Porn Star: The Life of Ron Jeremy (2001, Scott J. Gill)

http://www.imdb.com/title/tt0282856/

mixed (perfunctory documentary with some good tidbits on how this fat ugly slob became the biggest pornstud in the business, no pun intended) Lord of the G-Strings: The Femaleship of the String (2002, Terry West) http://www.imdb.com/title/tt0323108/ no (as parody it sucks (couldn't they have come up with something better than Dildo Saggins or Araporn X-ley? , as porn it's worse -- new rule: they should never have CGI in porn movies)

Thank you Antonious Block for sending me

A Day in the Country (1936, Jean Renoir)

http://www.imdb.com/title/tt0028445/

YES YES (#1 for 1936) even at 45 minutes, it's a masterpiece of tone and performance, starting off with light caricature but ending light years beyond it, as a meditation of one brief moment in time, in stunning physical and visual detail, and its lifelong consequences. Thank you howard.schumann for sending me

Lamerica (1994, Gianni Amellio)

http://www.imdb.com/title/tt0110299/

yes -- An effective contemporary return to the classic tenets of Italian neorealism, charting the complicated relationship between Italy and post-communist Albania, as embodied in a young, naive Italian employee for a fly-by-night Italian venture capitalist looking for a fast buck in Albania, who enlists a bedazed, elderly ex-prisoner as the figurehead executive of the bogus company they've set up; there's a lot going on here, sometimes so much that the narrative resorts to expository dialogue that burdens the film, yet the moments where the film isn't lecturing and lets the images and sounds (and it really has a rich, evocative soundtrack, reminiscent of Visconti's LA TERRA TREMA) do the work, it really captures the sense of being in the midst of the tumult of this time and place. Thank you kerpan for sending me

Sympathy for Mr. Vengeance (2002, Chan-woo Park)

http://www.imdb.com/title/tt0310775/

YES (#6 for 2002 between TEN and 25TH HOUR)
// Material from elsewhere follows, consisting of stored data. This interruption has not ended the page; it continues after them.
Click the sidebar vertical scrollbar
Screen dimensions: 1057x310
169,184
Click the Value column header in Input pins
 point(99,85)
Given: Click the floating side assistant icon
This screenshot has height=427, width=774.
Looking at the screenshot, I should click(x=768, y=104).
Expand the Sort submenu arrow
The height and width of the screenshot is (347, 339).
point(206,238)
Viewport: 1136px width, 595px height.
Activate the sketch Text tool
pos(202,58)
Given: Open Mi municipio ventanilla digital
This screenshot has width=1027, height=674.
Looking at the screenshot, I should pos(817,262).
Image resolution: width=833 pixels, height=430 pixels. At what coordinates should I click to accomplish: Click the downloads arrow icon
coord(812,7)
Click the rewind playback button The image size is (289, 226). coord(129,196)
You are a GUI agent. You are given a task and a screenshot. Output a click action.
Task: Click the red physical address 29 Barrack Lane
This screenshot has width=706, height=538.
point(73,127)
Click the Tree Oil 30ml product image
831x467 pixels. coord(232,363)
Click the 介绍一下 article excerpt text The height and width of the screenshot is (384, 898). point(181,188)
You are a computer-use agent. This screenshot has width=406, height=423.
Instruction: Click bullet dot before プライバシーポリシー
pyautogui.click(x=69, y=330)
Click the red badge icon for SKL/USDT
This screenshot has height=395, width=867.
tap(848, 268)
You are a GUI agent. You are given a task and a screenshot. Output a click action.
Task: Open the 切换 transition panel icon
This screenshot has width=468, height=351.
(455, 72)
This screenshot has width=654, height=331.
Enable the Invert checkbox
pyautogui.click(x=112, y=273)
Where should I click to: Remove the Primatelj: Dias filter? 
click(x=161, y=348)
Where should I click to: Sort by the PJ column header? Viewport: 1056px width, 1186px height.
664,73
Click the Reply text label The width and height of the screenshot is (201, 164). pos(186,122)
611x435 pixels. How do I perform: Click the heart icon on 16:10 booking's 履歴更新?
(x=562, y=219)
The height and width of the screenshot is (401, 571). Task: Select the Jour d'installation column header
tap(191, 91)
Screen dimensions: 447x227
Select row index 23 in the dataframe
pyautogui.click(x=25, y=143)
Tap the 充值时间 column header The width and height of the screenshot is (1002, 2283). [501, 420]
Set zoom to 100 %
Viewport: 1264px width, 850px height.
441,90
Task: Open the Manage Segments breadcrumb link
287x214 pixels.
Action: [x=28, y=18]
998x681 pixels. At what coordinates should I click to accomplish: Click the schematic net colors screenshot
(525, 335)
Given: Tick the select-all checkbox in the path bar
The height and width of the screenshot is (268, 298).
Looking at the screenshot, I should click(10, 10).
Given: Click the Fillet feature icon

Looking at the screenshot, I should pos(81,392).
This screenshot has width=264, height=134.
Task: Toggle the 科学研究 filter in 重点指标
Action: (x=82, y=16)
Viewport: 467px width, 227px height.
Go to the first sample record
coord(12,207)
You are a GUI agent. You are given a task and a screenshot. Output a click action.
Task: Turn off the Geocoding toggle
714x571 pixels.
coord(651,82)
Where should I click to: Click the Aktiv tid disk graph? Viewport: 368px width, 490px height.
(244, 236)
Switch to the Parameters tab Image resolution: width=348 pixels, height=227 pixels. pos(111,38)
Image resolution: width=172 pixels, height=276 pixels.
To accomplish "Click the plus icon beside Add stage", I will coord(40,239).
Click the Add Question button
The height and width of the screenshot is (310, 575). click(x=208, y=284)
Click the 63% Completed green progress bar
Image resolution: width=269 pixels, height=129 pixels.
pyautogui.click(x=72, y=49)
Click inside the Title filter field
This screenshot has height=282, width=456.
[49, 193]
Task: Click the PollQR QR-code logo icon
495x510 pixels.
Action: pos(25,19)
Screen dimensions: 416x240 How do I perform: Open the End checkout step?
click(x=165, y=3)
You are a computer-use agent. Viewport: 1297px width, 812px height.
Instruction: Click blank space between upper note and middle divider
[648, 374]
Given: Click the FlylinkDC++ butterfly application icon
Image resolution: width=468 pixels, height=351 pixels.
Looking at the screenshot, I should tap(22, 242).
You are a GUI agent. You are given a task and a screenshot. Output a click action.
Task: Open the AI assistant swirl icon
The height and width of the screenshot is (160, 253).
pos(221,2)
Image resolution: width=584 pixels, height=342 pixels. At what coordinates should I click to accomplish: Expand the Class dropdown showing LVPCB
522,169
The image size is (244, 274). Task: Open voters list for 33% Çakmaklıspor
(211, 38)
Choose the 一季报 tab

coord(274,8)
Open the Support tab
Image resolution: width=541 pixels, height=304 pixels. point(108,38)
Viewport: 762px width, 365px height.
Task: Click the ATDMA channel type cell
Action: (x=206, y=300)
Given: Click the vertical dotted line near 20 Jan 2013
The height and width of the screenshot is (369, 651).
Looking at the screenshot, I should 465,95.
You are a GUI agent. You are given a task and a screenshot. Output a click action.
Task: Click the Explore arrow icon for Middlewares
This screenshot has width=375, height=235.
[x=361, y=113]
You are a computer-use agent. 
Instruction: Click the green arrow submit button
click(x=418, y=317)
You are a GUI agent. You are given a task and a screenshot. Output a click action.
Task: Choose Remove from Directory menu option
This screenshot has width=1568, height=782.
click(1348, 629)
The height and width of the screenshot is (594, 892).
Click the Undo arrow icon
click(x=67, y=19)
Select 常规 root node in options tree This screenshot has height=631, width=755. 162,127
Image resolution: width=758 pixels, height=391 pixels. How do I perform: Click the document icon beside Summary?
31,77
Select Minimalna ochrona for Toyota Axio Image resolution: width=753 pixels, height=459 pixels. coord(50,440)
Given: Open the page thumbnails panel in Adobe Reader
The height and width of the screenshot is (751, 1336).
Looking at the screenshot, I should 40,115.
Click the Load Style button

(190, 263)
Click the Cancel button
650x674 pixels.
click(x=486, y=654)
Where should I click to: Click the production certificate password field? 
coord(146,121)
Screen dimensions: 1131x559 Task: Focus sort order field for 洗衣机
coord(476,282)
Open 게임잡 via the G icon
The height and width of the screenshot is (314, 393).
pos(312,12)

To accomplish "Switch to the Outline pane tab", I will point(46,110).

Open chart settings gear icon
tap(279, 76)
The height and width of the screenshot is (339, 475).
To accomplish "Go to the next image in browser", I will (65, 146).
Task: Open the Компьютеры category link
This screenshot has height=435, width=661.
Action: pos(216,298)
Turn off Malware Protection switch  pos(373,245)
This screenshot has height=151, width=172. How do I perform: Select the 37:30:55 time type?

As fine a film as MYSTIC RIVER is, this one, which came out a year before but hardly anyone outside of Seoul has heard of, makes it seem derivative. A deaf mute who wears green hair and tends to his sister, in dying need of a kidney transplant, enlists the help of the black market, only to set off a string of incredible events with devastating results for all involved. Brilliant, intensely watchable, visually stunning, emotionally brutal, masterful, with an eerie sense of inner peace and a earnest focus on personal vengeance and cosmic justice -- it actually bothers me as much as the ending of ROSEMARY'S BABY but I'm far more compelled to engage with it. Featuring one scene of excruciating torture and half a dozen gruesome deaths, this is not for the squeamish, but it is as bold and fresh as contemporary cinema gets.

Drift (2000, Quentin Lee)

http://www.imdb.com/title/tt0245877/

yes -- wherever that list of 100 LGBT films is, this title belongs there.